- Task prompt: Exactly those lines that run from the one containing "636x477 pixels." through the last line of the entries below should be printed, and no others.
┄┄┄┄┄┄┄┄┄┄
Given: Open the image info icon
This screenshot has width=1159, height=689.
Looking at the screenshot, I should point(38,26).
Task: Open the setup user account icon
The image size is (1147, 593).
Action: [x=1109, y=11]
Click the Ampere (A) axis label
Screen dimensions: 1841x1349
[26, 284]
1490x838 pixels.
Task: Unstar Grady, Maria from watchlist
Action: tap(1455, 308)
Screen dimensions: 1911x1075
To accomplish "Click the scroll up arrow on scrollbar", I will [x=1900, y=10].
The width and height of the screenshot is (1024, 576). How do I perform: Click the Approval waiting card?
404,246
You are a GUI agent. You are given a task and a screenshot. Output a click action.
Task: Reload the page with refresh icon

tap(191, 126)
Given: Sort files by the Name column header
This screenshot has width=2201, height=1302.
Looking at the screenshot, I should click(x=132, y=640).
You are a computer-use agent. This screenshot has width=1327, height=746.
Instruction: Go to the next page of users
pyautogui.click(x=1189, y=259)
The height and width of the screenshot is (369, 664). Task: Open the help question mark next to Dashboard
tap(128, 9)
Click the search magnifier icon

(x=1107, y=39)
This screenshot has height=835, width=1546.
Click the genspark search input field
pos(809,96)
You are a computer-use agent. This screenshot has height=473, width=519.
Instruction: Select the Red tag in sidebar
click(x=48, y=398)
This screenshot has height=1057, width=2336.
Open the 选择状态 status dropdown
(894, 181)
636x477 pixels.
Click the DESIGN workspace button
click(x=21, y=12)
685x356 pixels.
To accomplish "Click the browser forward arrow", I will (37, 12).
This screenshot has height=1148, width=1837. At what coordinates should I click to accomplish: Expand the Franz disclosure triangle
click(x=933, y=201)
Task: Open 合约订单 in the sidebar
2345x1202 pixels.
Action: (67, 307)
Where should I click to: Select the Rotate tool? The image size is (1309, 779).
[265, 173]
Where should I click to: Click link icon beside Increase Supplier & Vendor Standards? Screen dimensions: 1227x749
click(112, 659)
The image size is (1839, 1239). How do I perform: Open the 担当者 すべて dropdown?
┄┄┄┄┄┄┄┄┄┄
- Response area:
636x477 pixels.
Click the DESIGN workspace button
click(x=21, y=12)
685x356 pixels.
To accomplish "Click the browser forward arrow", I will (37, 12).
This screenshot has height=1148, width=1837. At what coordinates should I click to accomplish: Expand the Franz disclosure triangle
click(x=933, y=201)
Task: Open 合约订单 in the sidebar
2345x1202 pixels.
Action: (67, 307)
Where should I click to: Select the Rotate tool? The image size is (1309, 779).
[265, 173]
Where should I click to: Click link icon beside Increase Supplier & Vendor Standards? Screen dimensions: 1227x749
click(112, 659)
The image size is (1839, 1239). How do I perform: Open the 担当者 すべて dropdown?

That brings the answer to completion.